*** Records for this exercise Section Begins ***

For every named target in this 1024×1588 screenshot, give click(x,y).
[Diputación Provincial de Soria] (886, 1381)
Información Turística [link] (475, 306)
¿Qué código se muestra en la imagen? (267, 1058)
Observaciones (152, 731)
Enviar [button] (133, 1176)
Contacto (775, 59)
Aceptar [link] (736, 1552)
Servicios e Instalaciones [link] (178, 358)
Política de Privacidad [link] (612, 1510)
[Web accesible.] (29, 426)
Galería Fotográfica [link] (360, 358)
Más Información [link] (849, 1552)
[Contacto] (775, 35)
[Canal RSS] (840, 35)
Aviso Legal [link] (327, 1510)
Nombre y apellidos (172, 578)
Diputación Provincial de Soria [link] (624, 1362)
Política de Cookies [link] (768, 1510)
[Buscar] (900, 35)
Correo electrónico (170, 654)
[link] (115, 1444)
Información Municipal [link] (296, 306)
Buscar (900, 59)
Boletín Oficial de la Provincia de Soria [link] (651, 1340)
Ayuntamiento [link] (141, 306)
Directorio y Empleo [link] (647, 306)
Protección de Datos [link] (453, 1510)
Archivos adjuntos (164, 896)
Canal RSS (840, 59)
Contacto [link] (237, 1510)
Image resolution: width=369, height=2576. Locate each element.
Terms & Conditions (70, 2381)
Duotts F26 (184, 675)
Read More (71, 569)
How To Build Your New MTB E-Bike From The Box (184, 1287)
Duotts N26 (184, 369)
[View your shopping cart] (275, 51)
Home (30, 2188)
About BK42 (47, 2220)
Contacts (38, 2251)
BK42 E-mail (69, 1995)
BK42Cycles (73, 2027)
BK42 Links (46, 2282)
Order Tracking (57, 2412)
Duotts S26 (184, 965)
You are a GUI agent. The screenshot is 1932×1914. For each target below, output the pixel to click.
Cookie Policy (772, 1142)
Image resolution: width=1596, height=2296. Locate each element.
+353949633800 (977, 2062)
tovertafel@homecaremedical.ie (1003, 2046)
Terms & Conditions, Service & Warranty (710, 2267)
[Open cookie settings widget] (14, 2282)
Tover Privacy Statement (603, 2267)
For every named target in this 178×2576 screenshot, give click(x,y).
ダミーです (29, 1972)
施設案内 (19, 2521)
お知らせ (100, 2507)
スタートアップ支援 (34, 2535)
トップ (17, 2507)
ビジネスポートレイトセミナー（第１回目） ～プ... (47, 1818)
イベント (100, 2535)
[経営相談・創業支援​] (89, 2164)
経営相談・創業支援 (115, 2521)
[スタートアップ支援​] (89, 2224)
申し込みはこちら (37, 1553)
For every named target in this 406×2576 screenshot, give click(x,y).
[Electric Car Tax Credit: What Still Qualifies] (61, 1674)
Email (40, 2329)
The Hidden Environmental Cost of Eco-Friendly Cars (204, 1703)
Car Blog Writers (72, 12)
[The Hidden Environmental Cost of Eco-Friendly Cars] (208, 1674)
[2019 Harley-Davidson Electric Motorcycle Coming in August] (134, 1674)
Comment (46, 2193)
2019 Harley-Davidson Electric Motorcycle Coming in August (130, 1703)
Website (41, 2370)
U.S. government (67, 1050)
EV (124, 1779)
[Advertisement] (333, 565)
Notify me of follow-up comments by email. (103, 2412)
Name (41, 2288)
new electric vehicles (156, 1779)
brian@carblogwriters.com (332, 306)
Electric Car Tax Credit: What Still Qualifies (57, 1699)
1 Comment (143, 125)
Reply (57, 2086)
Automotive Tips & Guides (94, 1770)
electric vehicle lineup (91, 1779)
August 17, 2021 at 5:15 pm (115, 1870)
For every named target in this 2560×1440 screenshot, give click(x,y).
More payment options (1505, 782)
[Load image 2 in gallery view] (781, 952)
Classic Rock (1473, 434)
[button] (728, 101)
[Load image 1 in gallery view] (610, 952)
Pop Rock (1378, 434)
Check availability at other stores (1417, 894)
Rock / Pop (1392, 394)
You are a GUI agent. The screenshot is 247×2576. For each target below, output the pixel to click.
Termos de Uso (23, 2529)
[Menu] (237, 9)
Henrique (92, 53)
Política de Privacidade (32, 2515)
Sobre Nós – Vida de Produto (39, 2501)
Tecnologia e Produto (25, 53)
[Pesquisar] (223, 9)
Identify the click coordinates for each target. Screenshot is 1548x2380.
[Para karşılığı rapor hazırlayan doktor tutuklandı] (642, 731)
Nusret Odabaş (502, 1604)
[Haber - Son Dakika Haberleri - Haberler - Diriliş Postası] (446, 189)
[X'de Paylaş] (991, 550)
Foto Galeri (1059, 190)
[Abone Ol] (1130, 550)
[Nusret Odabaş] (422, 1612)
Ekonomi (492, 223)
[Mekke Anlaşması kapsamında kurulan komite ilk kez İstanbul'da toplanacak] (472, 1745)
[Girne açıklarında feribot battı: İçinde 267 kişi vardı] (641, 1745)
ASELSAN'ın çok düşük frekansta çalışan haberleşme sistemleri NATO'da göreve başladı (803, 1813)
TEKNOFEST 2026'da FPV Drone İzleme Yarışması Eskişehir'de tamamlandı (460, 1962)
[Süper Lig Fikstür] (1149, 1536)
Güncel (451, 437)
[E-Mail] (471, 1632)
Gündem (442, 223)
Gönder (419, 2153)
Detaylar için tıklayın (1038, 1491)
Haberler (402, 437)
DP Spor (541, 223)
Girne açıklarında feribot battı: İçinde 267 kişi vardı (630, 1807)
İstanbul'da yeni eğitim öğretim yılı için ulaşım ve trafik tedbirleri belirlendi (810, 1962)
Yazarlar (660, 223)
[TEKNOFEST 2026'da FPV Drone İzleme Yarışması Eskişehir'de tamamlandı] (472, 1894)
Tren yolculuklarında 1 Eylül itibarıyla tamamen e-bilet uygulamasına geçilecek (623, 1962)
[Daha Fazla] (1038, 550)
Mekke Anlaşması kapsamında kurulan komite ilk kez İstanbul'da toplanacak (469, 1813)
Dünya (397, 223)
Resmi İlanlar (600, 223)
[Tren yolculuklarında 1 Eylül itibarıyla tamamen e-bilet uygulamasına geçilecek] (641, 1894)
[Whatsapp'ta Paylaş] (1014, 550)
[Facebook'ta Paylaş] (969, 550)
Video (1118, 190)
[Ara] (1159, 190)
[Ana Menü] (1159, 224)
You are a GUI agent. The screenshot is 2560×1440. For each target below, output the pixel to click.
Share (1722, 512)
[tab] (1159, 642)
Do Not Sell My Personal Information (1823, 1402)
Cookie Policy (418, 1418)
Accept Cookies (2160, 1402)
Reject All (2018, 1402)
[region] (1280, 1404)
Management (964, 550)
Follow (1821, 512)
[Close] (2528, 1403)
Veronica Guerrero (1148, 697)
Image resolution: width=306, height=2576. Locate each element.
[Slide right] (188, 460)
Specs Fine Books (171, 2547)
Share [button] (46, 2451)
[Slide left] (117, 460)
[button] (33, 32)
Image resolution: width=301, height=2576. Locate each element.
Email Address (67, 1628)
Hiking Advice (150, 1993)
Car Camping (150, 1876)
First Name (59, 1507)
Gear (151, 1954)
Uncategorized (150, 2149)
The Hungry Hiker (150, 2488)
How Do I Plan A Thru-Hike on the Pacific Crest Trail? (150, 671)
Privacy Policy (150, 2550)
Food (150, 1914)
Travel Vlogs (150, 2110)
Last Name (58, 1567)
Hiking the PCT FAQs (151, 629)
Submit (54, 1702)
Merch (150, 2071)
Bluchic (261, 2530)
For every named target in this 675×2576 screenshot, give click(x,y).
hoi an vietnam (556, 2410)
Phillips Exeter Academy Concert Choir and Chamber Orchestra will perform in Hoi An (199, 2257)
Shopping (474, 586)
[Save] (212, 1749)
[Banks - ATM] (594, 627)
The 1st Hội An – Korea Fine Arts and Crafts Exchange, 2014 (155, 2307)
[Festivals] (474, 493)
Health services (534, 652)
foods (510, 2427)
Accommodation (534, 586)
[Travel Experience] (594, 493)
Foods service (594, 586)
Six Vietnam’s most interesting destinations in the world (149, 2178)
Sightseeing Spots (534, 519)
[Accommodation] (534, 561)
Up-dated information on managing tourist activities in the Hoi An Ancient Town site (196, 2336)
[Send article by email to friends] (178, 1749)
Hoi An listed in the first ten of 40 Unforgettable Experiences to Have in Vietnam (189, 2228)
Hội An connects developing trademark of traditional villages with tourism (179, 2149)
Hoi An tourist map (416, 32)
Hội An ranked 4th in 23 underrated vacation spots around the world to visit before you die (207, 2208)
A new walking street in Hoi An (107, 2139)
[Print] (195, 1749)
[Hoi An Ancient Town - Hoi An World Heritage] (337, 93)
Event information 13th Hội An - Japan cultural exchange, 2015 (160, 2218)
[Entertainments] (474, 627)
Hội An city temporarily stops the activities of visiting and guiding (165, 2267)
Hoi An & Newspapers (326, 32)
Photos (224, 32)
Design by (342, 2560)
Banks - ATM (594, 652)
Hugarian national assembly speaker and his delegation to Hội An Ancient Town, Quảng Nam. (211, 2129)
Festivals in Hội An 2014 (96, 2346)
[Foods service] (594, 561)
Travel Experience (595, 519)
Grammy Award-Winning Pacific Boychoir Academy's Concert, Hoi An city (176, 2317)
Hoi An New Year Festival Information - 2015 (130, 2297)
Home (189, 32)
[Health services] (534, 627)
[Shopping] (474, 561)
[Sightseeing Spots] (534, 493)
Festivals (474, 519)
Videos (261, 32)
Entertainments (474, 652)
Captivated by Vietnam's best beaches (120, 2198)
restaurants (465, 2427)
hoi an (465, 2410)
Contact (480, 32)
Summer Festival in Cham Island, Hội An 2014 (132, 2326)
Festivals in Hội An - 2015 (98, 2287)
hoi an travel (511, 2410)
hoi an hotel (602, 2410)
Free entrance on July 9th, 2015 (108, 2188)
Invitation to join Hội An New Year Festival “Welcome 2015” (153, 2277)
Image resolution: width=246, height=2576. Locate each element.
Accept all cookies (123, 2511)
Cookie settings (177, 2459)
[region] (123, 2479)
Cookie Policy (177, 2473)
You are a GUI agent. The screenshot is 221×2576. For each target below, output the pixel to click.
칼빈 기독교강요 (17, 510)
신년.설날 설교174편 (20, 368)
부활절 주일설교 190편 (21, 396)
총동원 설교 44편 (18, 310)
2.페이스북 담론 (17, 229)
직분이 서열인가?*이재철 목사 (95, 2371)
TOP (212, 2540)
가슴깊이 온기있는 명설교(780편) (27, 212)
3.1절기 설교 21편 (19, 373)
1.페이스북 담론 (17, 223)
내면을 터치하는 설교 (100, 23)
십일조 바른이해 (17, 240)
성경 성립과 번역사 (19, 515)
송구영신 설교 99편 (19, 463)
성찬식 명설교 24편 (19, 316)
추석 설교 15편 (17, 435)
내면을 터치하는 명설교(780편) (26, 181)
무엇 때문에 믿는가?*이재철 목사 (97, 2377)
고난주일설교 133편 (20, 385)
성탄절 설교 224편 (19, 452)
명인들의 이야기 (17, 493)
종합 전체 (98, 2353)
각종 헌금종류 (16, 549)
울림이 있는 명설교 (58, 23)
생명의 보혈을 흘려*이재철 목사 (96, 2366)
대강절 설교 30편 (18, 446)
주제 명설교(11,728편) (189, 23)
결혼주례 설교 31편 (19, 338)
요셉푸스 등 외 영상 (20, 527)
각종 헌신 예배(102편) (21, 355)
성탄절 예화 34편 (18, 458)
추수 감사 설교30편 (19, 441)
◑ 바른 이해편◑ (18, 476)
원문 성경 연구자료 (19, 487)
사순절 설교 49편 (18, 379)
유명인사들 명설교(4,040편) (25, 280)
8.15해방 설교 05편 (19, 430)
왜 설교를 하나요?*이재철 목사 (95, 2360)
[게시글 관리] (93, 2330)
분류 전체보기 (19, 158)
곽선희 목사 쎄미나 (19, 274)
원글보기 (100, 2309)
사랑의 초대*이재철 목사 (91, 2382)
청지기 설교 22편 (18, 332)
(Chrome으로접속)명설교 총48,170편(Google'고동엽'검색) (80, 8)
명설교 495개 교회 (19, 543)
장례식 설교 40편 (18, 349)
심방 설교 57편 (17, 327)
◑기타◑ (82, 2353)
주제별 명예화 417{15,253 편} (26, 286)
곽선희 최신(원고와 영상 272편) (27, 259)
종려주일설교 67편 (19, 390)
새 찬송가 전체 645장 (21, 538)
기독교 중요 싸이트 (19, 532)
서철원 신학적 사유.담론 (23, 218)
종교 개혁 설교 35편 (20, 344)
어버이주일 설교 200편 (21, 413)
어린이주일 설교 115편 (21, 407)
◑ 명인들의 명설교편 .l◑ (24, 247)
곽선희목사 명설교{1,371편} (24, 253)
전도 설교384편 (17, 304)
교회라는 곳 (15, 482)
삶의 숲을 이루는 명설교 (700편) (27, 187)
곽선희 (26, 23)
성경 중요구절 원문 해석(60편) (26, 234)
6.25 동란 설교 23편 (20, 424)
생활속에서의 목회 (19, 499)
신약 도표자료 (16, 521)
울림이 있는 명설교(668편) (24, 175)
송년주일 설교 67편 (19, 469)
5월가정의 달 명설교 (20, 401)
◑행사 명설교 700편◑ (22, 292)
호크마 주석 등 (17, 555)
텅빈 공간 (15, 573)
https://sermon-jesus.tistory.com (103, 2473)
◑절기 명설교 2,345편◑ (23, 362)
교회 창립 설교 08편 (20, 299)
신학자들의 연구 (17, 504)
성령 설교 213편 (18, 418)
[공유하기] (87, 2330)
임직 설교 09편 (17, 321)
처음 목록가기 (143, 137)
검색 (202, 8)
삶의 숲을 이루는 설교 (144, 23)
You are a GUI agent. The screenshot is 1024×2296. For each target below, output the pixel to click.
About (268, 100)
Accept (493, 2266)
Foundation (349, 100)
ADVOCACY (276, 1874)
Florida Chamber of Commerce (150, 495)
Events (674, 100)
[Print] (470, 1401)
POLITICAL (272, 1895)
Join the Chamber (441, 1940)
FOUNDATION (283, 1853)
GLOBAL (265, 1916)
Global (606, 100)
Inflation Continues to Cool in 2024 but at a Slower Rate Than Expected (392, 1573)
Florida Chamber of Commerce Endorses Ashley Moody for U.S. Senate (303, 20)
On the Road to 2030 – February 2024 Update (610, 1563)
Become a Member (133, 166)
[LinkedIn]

*** Records for this exercise Section Ends ***

| What the task asks |
Beginning with the line above that contains "[Slide right] (188, 460)", copy each line exactly up to and including the line that contains "Photos (224, 32)", and go no further.

| The answer |
[Slide right] (188, 460)
Specs Fine Books (171, 2547)
Share [button] (46, 2451)
[Slide left] (117, 460)
[button] (33, 32)
Image resolution: width=301, height=2576. Locate each element.
Email Address (67, 1628)
Hiking Advice (150, 1993)
Car Camping (150, 1876)
First Name (59, 1507)
Gear (151, 1954)
Uncategorized (150, 2149)
The Hungry Hiker (150, 2488)
How Do I Plan A Thru-Hike on the Pacific Crest Trail? (150, 671)
Privacy Policy (150, 2550)
Food (150, 1914)
Travel Vlogs (150, 2110)
Last Name (58, 1567)
Hiking the PCT FAQs (151, 629)
Submit (54, 1702)
Merch (150, 2071)
Bluchic (261, 2530)
For every named target in this 675×2576 screenshot, give click(x,y).
hoi an vietnam (556, 2410)
Phillips Exeter Academy Concert Choir and Chamber Orchestra will perform in Hoi An (199, 2257)
Shopping (474, 586)
[Save] (212, 1749)
[Banks - ATM] (594, 627)
The 1st Hội An – Korea Fine Arts and Crafts Exchange, 2014 (155, 2307)
[Festivals] (474, 493)
Health services (534, 652)
foods (510, 2427)
Accommodation (534, 586)
[Travel Experience] (594, 493)
Foods service (594, 586)
Six Vietnam’s most interesting destinations in the world (149, 2178)
Sightseeing Spots (534, 519)
[Accommodation] (534, 561)
Up-dated information on managing tourist activities in the Hoi An Ancient Town site (196, 2336)
[Send article by email to friends] (178, 1749)
Hoi An listed in the first ten of 40 Unforgettable Experiences to Have in Vietnam (189, 2228)
Hội An connects developing trademark of traditional villages with tourism (179, 2149)
Hoi An tourist map (416, 32)
Hội An ranked 4th in 23 underrated vacation spots around the world to visit before you die (207, 2208)
A new walking street in Hoi An (107, 2139)
[Print] (195, 1749)
[Hoi An Ancient Town - Hoi An World Heritage] (337, 93)
Event information 13th Hội An - Japan cultural exchange, 2015 (160, 2218)
[Entertainments] (474, 627)
Hội An city temporarily stops the activities of visiting and guiding (165, 2267)
Hoi An & Newspapers (326, 32)
Photos (224, 32)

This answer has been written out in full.